Les comprimés contrefaits, lorsqu’ils sont absorbés par les clientes ne font pas de mal, selon la spécialiste. « Ils donnent lieu à des saignements, mais le fœtus reste et la grossesse continue d’évoluer. Beaucoup de filles ont été ainsi surprises. Il n’y a pas de risque. Ils sont à base de plantes, de produits naturels. Ils n’ont jamais créé de problème à ma connaissance », dit-elle.
Pourtant, Prisca T, 28 ans, se souvient encore des effets pervers de l’utilisation de ces ‘‘ retards’’. « En 2008, nous avons perdu une amie de classe à Sassandra. Nous étions en seconde. Ayant déjà un enfant de sept ans à cette période, elle a voulu avorter afin de poursuivre ces études tranquillement. Ce sont des comprimés chinois qu’elle a utilisé et a commencé à saigner sans arrêt. Nous l’avons perdu.
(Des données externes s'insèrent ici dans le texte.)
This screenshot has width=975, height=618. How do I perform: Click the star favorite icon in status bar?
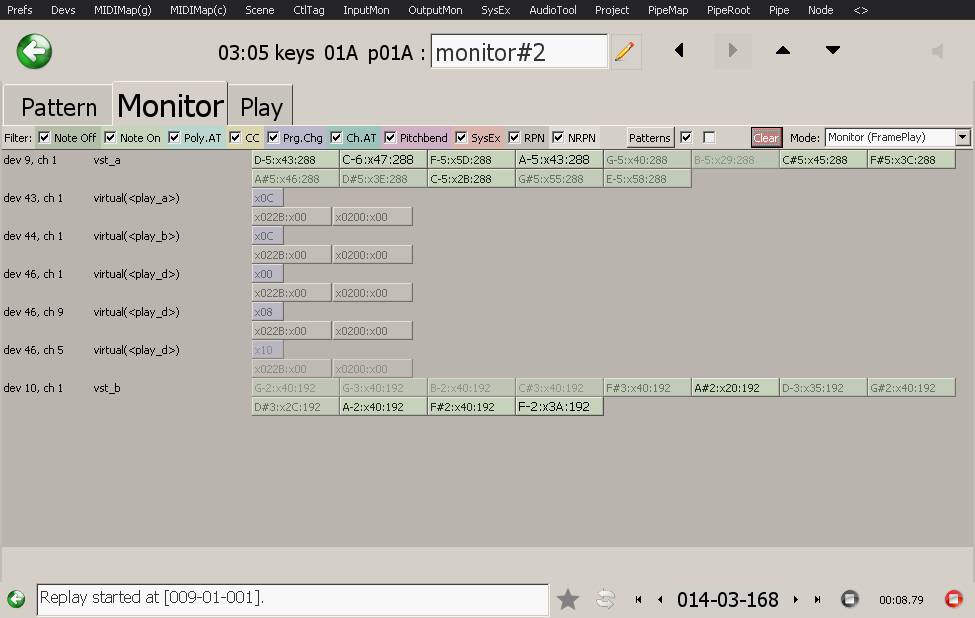tap(568, 599)
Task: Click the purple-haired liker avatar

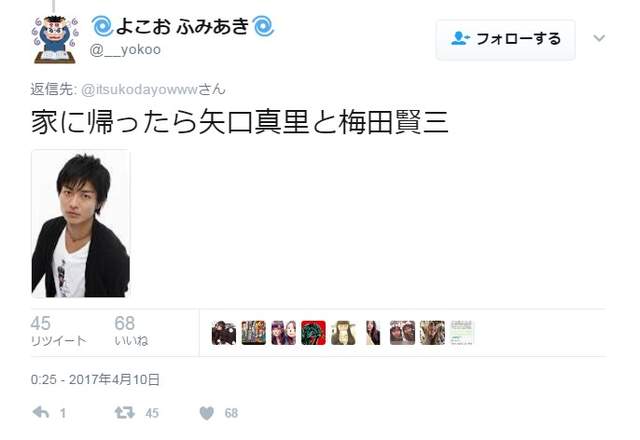Action: (x=284, y=333)
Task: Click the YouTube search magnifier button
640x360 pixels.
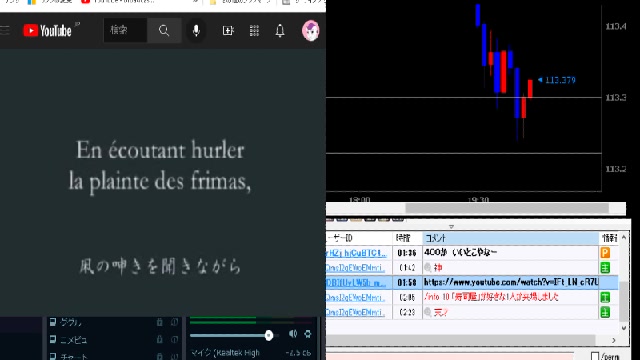Action: click(164, 31)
Triste », déplore l’institutrice.
Le code pénal ivoirien interdit pourtant l’interruption volontaire de grossesse sauf en cas de viol et quand la vie de la mère est en danger. Mais cette mesure ne freine en rien la pratique des avortements en Côte d’Ivoire. Selon le directeur exécutif de l’Association ivoirienne pour le bien-être familial (AIBEF), Alo Richard, en Côte d’Ivoire, « sur 100 mille femmes, 647 décès sont liés à l’avortement » chaque année. Cette intervention s’est faite lors d’un atelier national portant sur la revue documentaire, l’analyse juridique et politique relatives aux décès maternels liés à l’avortement et ses conséquences en Côte d’Ivoire.
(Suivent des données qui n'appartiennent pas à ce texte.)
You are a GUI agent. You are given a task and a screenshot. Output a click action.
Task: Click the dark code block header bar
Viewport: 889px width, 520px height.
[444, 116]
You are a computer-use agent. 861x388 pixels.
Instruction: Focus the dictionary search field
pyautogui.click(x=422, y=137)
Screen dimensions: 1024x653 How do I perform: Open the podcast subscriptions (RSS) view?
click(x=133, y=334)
Quelles actions de lutte contre les avortements clandestins ?
Pour réduire au maximum les dégâts de cette pratique plusieurs organisations dont l’AIBEF et l’Action contre les grossesses non désirées et à risque (AGDR), un groupe thématique issu de la coalition de la société civile Santé de la reproduction et planification familiale, œuvrent à faire connaître et défendre l’avortement sécurisé. « C’est vrai que le dernier code pénal ivoirien autorise les praticiens à offrir les services d’avortement dans les cas de viol et quand la vie de la mère est en danger. Mais, là encore, il faut un collège de médecins pour attester de tout cela, comme le stipule l’article 427 du nouveau code pénal. Il y a aussi les cas d’inceste et de la malformation du fœtus qui devraient également bénéficier d’une assise légale pour que les femmes dans ces situations puissent solliciter ces services si elles le souhaitent », explique Jeff Amann, chargé de la communication d’AGDR.
Et de poursuivre : « Cette pratique légale de l’avortement n’est pas connue, ce qui conduit les jeunes filles à continuer de recourir aux tradipraticiens et autres médecins qui en font leur gagne-pain ».
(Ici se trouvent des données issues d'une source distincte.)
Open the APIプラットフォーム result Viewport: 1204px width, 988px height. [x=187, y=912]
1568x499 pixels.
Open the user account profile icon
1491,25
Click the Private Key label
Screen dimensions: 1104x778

L’AGDR multiplie donc les actions de sensibilisations en vue de faire connaitre cette pratique légale. Son combat principal, amener l’Etat ivoirien à modifier le cadre législatif en vigueur sur l’avortement, en l’adaptant aux dispositions du protocole de Maputo. Un cadre juridique ratifié par la Côte d’Ivoire qui étend la pratique de l’avortement sécurisé, dans les cas de viol, d’inceste, de malformation du fœtus, et de danger sur la santé de la mère et bien d’autres dispositions.
Cet arsenal de répression n’a visiblement pas d’influence sur le commerce des ‘‘retards’’ qui se porte de plus en plus mieux.